▶ _Your objective_: Turn the listing below into a JSON list of strings, one string per line, skipping blank lines and leaving out the pictures.

Collected data entries:
↓
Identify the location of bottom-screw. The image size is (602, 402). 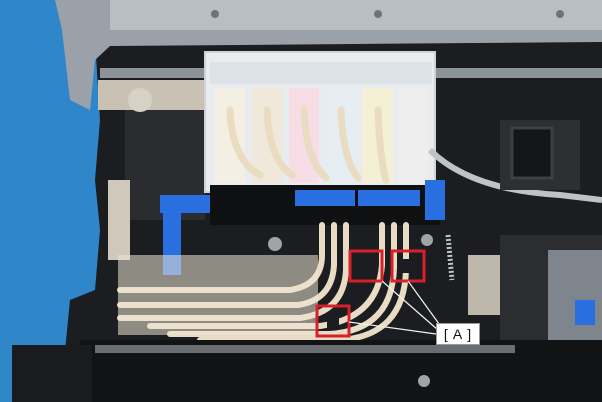
(424, 381).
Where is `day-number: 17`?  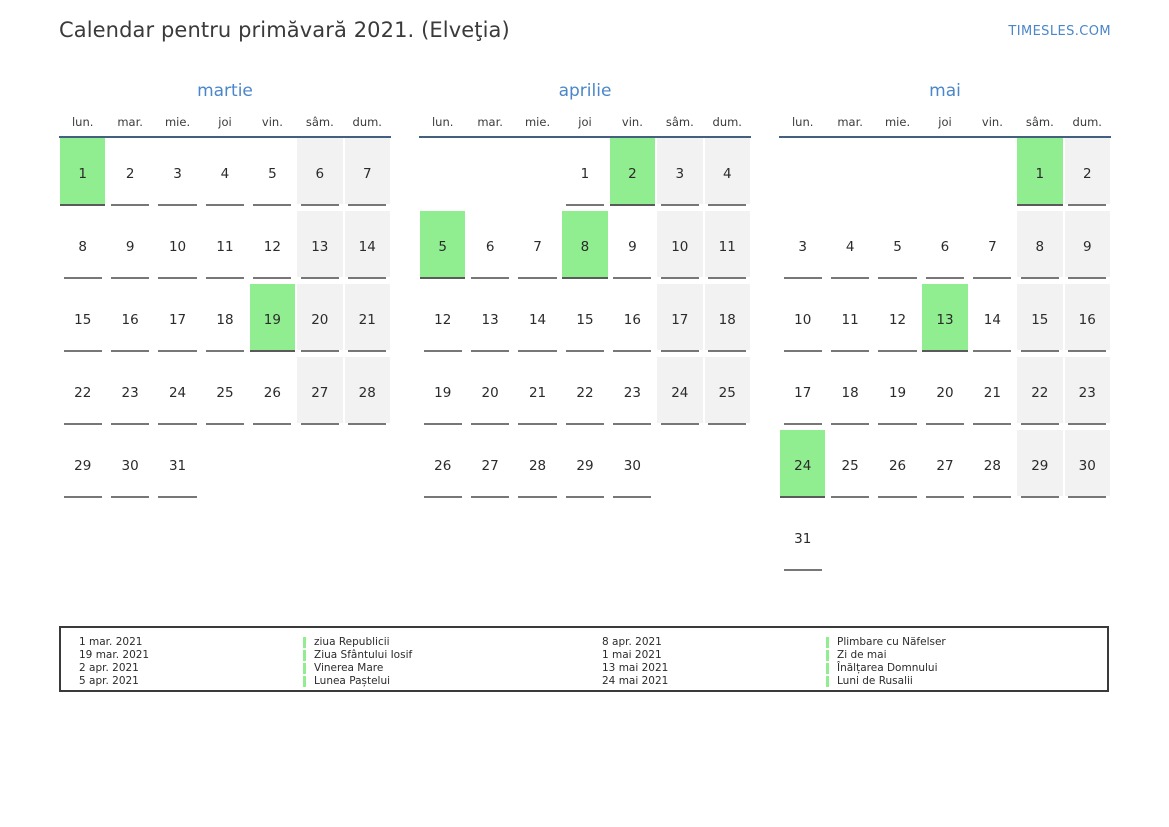
day-number: 17 is located at coordinates (178, 320).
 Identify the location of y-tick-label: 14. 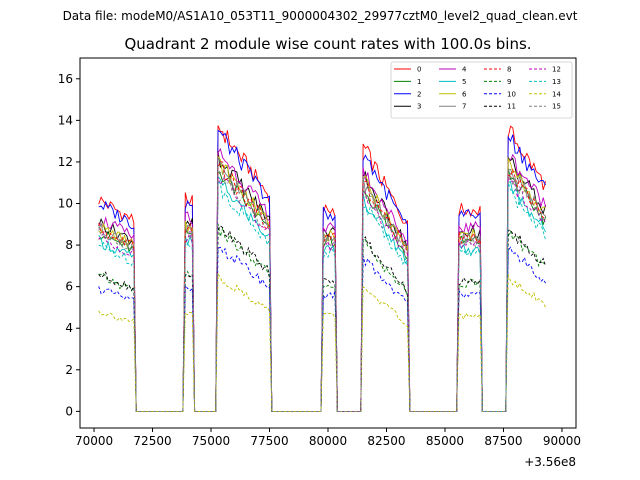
↑
▶ _Written response_:
[
  "Identify the location of bottom-screw. The image size is (602, 402). ",
  "(424, 381).",
  "Where is `day-number: 17`?  ",
  "day-number: 17 is located at coordinates (178, 320).",
  " Identify the location of y-tick-label: 14. "
]